„Von rassistischen Stereotypen geprägt“

Das Entwicklungshilfswerk Misereor hat die Afrika-Aussagen des Schalke-Aufsichtsrats Clemens Tönnies scharf kritisiert. Sie seien “zweifellos von rassistischen Stereotypen geprägt”, erklärte Misereor-Geschäftsführer Martin Bröckelmann-Simon am Freitag in Aachen. Tönnies habe “mitnichten reale Probleme angesprochen”.

Tönnies hatte vor kurzem im Zusammenhang mit Steuererhöhungen im Kampf gegen den Klimawandel Medienberichten zufolge gesagt, man solle stattdessen lieber 20 Kraftwerke in Afrika pro Jahr finanzieren. “Dann würden die Afrikaner aufhören, Bäume zu fällen, und sie hören auf, wenn es dunkel ist, Kinder zu produzieren.” Für diese Äußerungen entschuldigte er sich später. Derzeit lässt er sein Amt im Aufsichtsrat des Fußballvereins für drei Monate ruhen. Am 15. August wird sich auch der Deutsche Fußball-Bund mit dem Vorfall befassen.

Der Afrika-Beauftragte der Bundesregierung, Günter Nooke, hatte Tönnies’ Wortwahl gegenüber dem RedaktionsNetzwerk Deutschland als “völlig inakzeptabel” bezeichnet. Er erklärte zugleich, Probleme wie das Verschwinden des Regenwalds und das Bevölkerungswachstum auf dem afrikanischen Kontinent seien “real, und darüber muss gesprochen und gegebenenfalls kontrovers diskutiert werden”.

Der zentralafrikanische Regenwald verschwinde jedoch nicht wegen fehlender Kraftwerke, so Bröckelmann-Simon, sondern wegen “anhaltendem Holzeinschlag”, der Ausbeutung von Rohstoffvorkommen und vordringender Plantagenwirtschaft. All dies geschehe für den europäischen Markt. “Fassen wir uns also getrost an unsere arrogante eigene Nase”, mahnte der Miseroer-Chef.

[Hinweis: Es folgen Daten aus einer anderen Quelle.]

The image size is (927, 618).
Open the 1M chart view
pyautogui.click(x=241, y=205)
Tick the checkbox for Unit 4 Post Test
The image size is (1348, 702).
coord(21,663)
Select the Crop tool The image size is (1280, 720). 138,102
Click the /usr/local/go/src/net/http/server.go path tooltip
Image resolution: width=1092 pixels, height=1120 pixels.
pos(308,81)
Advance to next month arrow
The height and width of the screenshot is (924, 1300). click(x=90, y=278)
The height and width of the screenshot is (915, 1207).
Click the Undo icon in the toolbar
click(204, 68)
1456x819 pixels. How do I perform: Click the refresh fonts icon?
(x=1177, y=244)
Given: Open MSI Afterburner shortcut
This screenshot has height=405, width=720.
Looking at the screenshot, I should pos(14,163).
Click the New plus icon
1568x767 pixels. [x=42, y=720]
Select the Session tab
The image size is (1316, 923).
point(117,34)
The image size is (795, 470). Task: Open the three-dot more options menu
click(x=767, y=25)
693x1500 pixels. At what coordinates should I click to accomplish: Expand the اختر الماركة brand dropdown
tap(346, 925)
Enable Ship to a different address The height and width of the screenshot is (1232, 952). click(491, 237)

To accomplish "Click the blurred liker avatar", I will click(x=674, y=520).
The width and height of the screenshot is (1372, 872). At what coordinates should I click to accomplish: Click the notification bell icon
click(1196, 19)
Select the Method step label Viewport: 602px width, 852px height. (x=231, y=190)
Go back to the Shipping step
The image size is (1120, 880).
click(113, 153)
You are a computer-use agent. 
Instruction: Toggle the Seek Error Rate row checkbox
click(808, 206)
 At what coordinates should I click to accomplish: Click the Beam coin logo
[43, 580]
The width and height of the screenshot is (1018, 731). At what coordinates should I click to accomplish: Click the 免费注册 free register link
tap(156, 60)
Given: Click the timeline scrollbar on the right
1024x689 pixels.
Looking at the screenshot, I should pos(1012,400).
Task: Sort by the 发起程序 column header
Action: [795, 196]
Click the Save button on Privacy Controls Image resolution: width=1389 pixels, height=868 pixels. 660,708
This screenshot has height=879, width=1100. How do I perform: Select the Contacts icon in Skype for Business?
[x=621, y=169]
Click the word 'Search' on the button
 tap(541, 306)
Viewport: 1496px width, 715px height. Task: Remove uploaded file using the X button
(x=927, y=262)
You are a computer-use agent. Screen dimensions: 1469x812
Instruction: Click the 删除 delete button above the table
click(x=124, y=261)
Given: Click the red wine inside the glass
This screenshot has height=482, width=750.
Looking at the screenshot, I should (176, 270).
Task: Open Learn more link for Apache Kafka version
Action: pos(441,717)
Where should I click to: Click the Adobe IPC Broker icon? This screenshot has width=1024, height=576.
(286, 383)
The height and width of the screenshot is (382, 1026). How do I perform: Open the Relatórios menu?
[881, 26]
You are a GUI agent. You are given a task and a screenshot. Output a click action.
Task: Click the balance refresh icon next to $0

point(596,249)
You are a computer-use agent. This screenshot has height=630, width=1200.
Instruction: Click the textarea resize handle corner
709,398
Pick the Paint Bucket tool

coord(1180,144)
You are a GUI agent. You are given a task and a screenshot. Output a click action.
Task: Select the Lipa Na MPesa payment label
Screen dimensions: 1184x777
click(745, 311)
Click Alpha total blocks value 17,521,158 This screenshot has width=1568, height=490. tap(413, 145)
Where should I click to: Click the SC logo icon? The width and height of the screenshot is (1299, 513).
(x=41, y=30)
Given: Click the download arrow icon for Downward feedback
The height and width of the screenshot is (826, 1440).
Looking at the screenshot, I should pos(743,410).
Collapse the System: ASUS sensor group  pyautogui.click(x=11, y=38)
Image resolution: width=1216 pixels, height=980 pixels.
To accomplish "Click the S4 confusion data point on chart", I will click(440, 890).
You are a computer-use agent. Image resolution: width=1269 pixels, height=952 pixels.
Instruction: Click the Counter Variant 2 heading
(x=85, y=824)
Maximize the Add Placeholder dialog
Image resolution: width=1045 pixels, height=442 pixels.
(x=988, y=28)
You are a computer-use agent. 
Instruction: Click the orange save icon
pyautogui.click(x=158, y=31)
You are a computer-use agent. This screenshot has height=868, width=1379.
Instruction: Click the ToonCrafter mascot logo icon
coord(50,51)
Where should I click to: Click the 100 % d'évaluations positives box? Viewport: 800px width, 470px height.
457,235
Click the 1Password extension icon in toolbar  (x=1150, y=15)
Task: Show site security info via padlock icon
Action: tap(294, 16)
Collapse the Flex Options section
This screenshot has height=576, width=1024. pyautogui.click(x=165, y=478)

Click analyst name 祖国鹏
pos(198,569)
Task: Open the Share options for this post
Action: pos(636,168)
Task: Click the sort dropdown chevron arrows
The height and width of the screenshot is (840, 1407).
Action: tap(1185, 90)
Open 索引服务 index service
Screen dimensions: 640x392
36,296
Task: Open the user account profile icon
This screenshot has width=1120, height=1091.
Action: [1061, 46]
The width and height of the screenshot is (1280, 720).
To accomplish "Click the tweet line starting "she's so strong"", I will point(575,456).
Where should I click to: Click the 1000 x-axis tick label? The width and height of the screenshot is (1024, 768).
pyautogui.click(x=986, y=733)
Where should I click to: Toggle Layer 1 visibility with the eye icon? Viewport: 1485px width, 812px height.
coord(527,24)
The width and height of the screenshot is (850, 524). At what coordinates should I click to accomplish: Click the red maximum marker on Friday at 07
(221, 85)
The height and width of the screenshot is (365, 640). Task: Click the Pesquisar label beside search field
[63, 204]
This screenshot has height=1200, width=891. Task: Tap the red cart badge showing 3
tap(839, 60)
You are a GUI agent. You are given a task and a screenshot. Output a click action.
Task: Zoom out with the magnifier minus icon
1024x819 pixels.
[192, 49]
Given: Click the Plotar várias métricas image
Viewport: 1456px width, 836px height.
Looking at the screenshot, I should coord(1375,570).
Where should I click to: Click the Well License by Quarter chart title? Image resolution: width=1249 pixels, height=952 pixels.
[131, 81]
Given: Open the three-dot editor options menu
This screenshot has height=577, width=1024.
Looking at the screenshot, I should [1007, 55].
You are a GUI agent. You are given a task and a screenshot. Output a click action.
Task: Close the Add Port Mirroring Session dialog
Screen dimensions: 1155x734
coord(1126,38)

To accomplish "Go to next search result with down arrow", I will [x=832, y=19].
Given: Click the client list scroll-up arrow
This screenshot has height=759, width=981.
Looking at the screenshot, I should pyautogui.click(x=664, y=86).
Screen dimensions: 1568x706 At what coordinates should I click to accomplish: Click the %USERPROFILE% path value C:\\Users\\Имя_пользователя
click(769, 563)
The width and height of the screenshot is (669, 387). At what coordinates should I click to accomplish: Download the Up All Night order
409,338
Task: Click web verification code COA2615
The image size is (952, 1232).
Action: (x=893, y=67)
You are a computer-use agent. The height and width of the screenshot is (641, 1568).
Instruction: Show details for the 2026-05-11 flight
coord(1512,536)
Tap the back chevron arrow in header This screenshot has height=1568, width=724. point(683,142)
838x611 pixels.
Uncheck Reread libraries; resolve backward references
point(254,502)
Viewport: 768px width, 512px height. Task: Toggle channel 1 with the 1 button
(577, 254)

Die “komplexe Frage des Bevölkerungswachstums” auf eine “angebliche Triebhaftigkeit seiner Bewohnerinnen und Bewohner” zurückzuführen, bezeichnete Bröckelmann-Simon als “unerträglich”. Es brauche wachsende Einkommen, mehr Bildung für Frauen und Mädchen sowie staatliche Grunddienste in verantwortungsvoll regierten Staaten. Zudem “belasten gerade wir hier unser globales Ökosystem ungleich viel mehr als die Afrikanerinnen und Afrikaner”, betonte der Experte. “Auch das gehört auf den Tisch, wenn wir wirklich ernsthaft über Überbevölkerung auf dem Globus reden wollen!”